Federal prosecutors say Silveus Insurance Group, Inc. and its CEO James Cameron Silveus acted on behalf of Michigan farmer Gaylord Lincoln to file federal crop insurance claims and receive more federal farm benefit program payments than what he was legally allowed to receive.
According to a release from the U.S. Department of Justice, Lincoln placed some of his farm property and crops under the names of his hired farmhands who served as “straw” farming operators. Lincoln then ordered his employees to get federal crop insurance policies in their names to insure the land and crops, even though those were owned by Lincoln.
Federal investigators say Lincoln later received payments through subsidy premiums and indemnities on the false policies through the Federal Crop Insurance Corporation. In addition, Silveus and the company are accused of benefiting by payment of administrative costs through the money paid out by these claims.
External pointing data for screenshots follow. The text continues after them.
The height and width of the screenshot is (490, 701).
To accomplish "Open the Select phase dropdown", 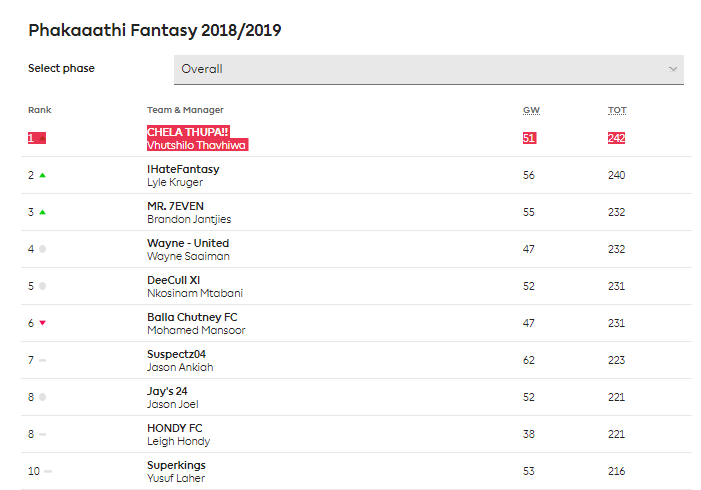I will pos(428,69).
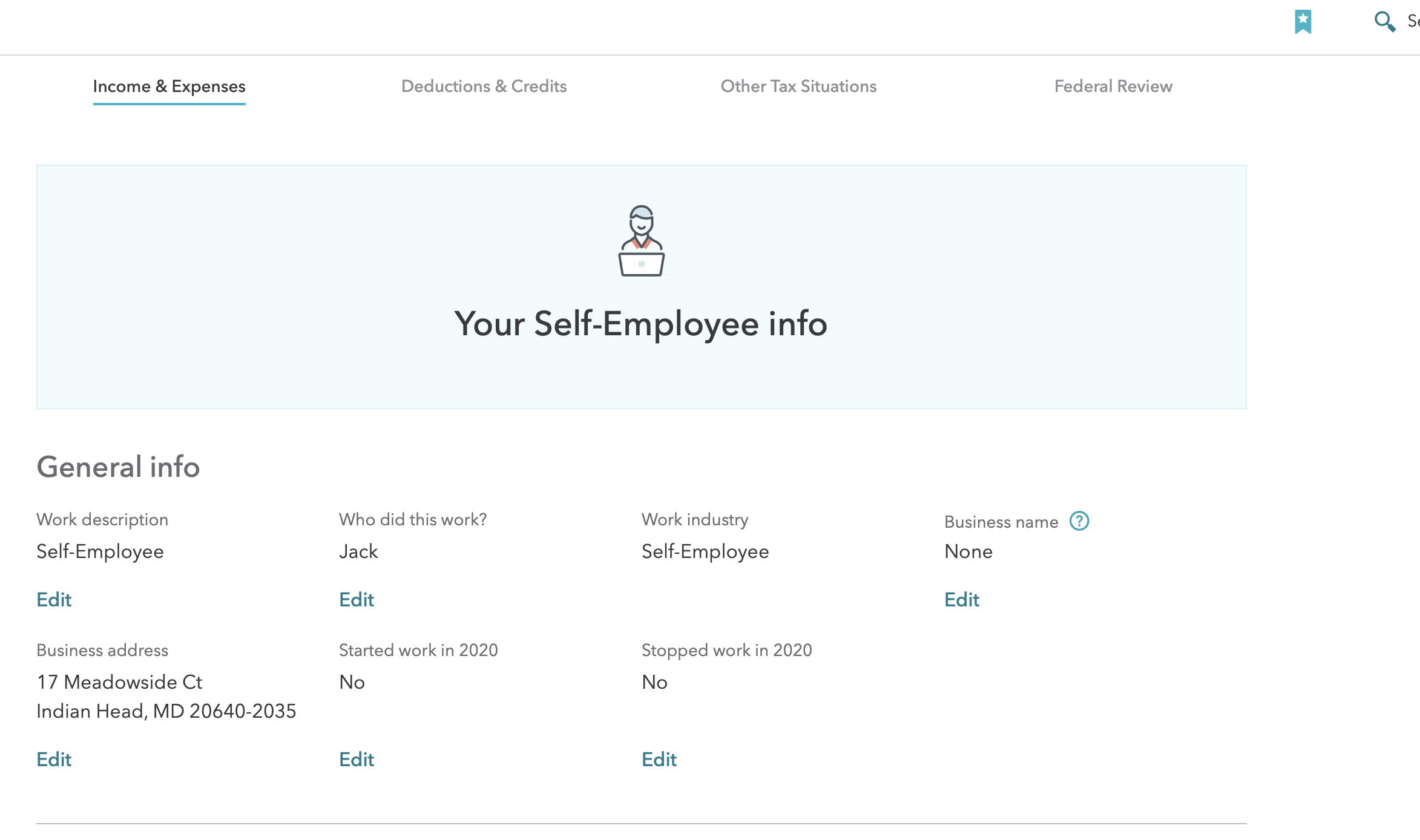Viewport: 1420px width, 840px height.
Task: Select the 17 Meadowside Ct address text
Action: pyautogui.click(x=119, y=682)
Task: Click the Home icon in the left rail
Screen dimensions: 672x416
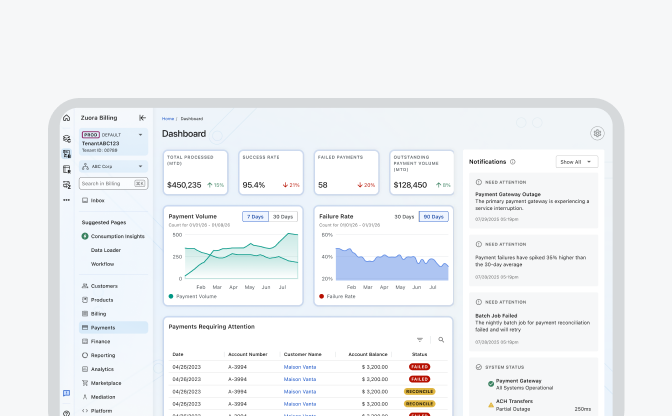Action: pos(66,118)
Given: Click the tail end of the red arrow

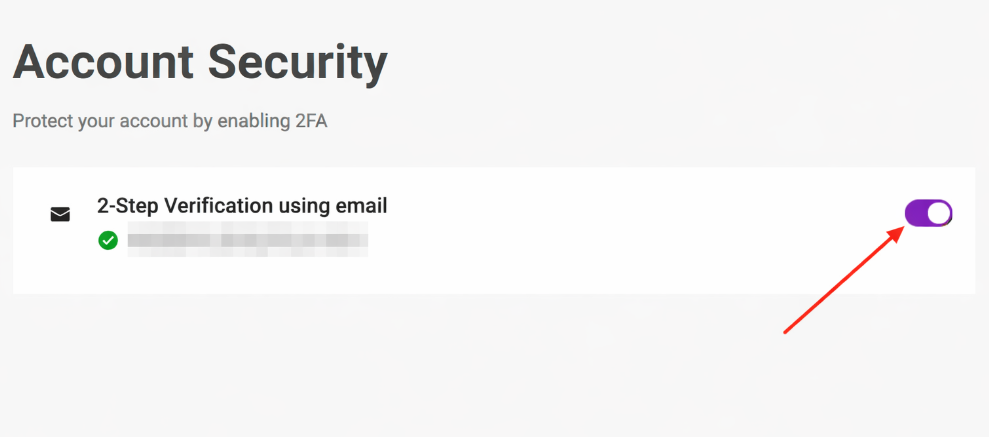Looking at the screenshot, I should pos(786,331).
As part of the settlement, Silveus Ins. Group, Inc. also agreed to a one-year monitoring period with the U.S. Department of Agriculture’s Risk Management Agency and Silveus agreed to a one-year exclusion from federal programs.
In addition, prosecutors say the case against Lincoln is pending separately in federal court.
“The federal crop insurance program is designed to promote the national welfare by creating economic stability for farmers,” said U.S. Attorney Andrew B. Birge. “This system relies on producers and their insurance agents to submit truthful and complete information, and my office is committed to investigating any allegations of fraud on the federal crop insurance program.”